◆ What needs to be done: Copy out each line of the entries below in which the string "Given" appears.

◆ The records:
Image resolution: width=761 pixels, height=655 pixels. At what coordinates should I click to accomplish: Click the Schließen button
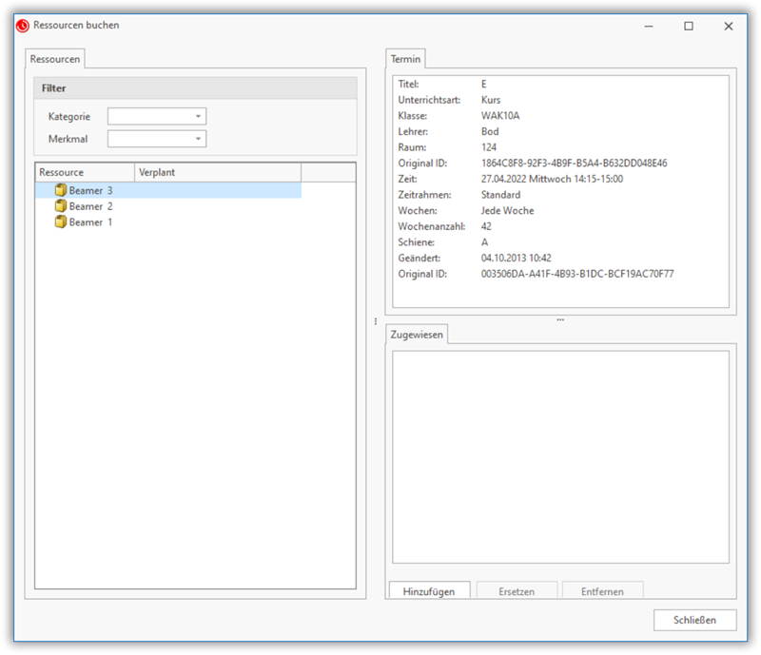coord(694,620)
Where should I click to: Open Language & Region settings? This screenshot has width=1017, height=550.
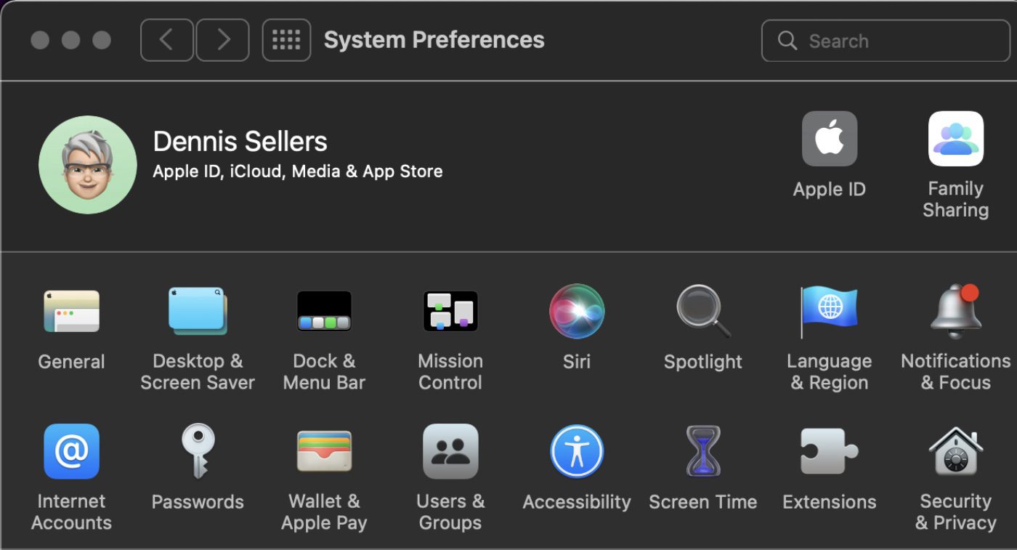829,312
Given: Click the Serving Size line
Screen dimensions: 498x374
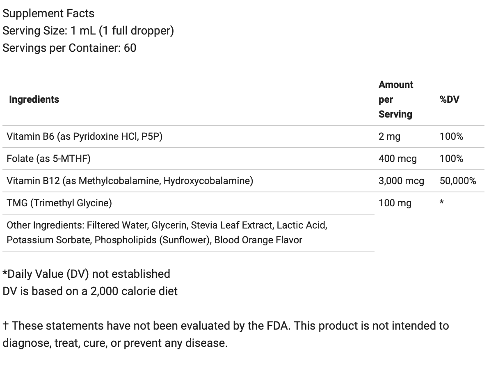Looking at the screenshot, I should point(88,31).
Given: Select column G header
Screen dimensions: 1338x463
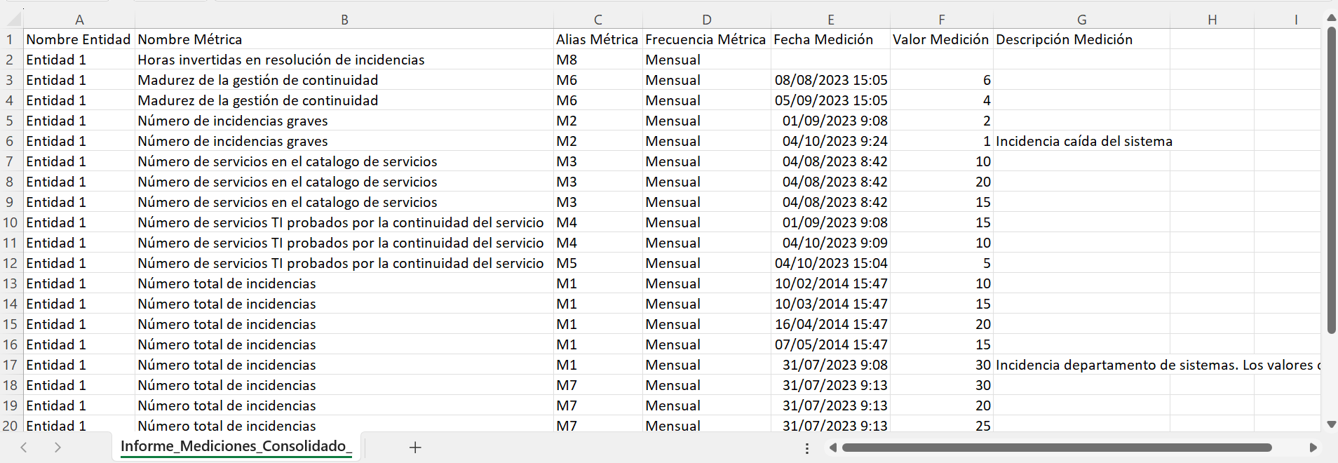Looking at the screenshot, I should 1081,20.
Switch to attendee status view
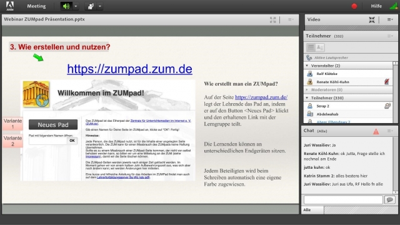 [319, 48]
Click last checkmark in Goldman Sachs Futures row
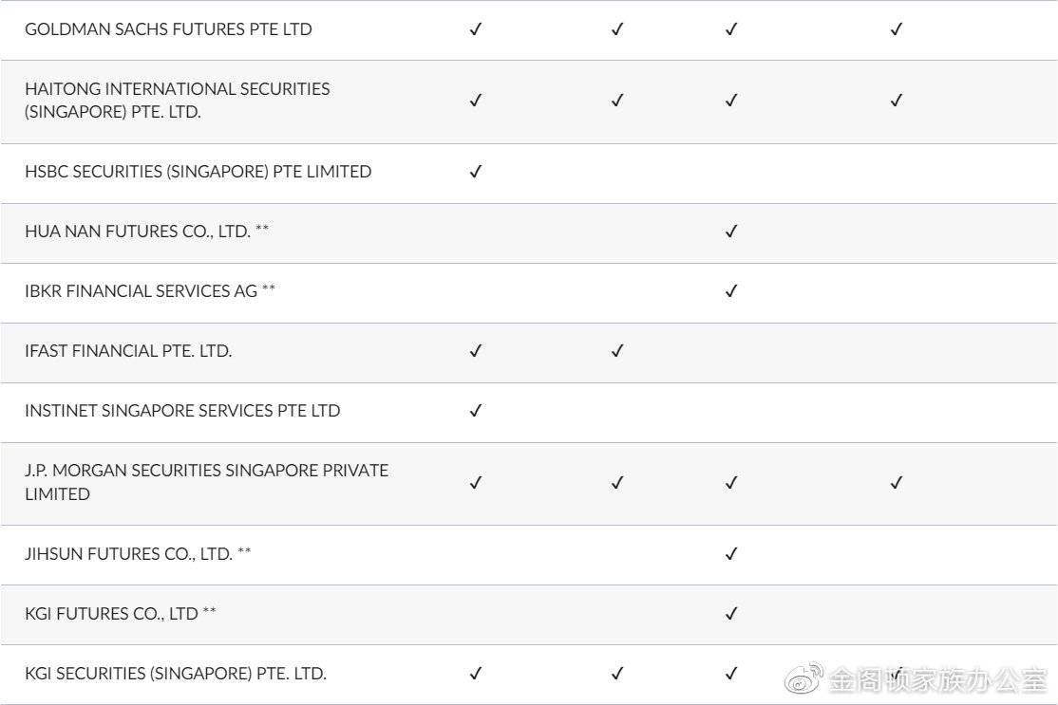This screenshot has height=705, width=1058. [896, 29]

◆ Answer for the task:
Given: Click the Serving Size line
Given: Select column G header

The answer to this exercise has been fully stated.